One-sentence Summary

The Kimi Team introduces Kimi K2.5, an open-source multimodal agentic model that jointly optimizes text and vision via novel training techniques and Agent Swarm—a parallel orchestration framework that boosts efficiency up to 4.5× while achieving SOTA across coding, vision, reasoning, and agentic tasks.

Key Contributions

• Kimi K2.5 introduces joint text-vision optimization through early fusion pre-training, zero-vision SFT, and cross-modal RL, enabling bidirectional enhancement between modalities and achieving state-of-the-art performance on reasoning, coding, and vision benchmarks.
• The model features Agent Swarm, a parallel agent orchestration framework that dynamically decomposes tasks into concurrent sub-problems, reducing inference latency by up to 4.5× while improving task-level F1 scores over sequential baselines.
• Built on MoonViT-3D with native-resolution encoding and 3D ViT compression for video, K2.5 supports variable-resolution inputs and long video processing, and its open-sourced checkpoints aim to accelerate research toward general agentic intelligence.

+===+

* Problem description
According to the Kimi K2.5 summary, by how much does Agent Swarm reduce inference latency? These lines are unrelated to the Kimi K2.5 summary.

* Dataset extract

+===+

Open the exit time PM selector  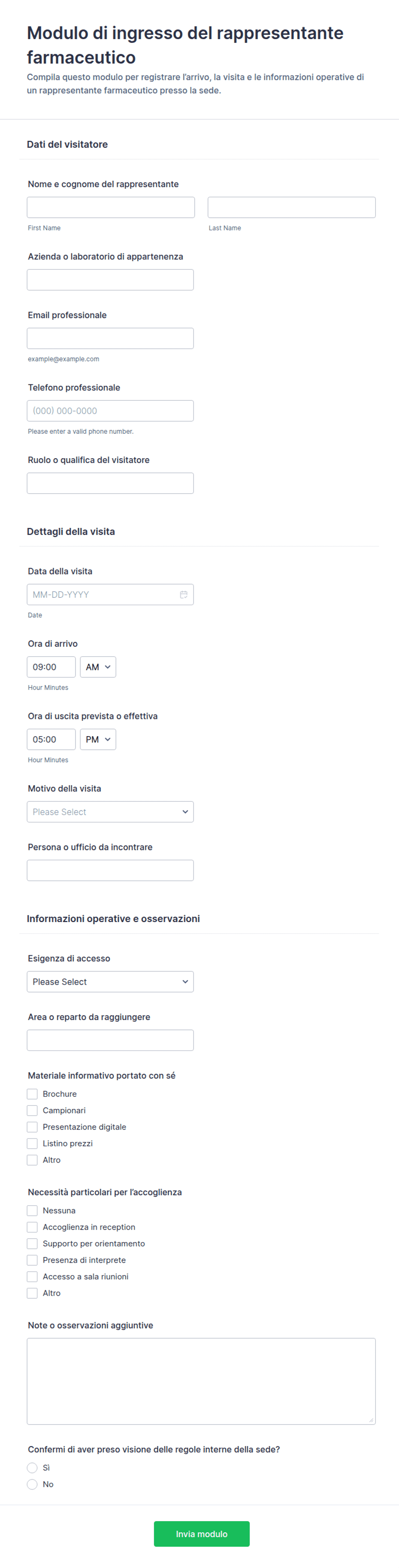pyautogui.click(x=98, y=740)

+===+

* Completed exercise
By up to 4.5×.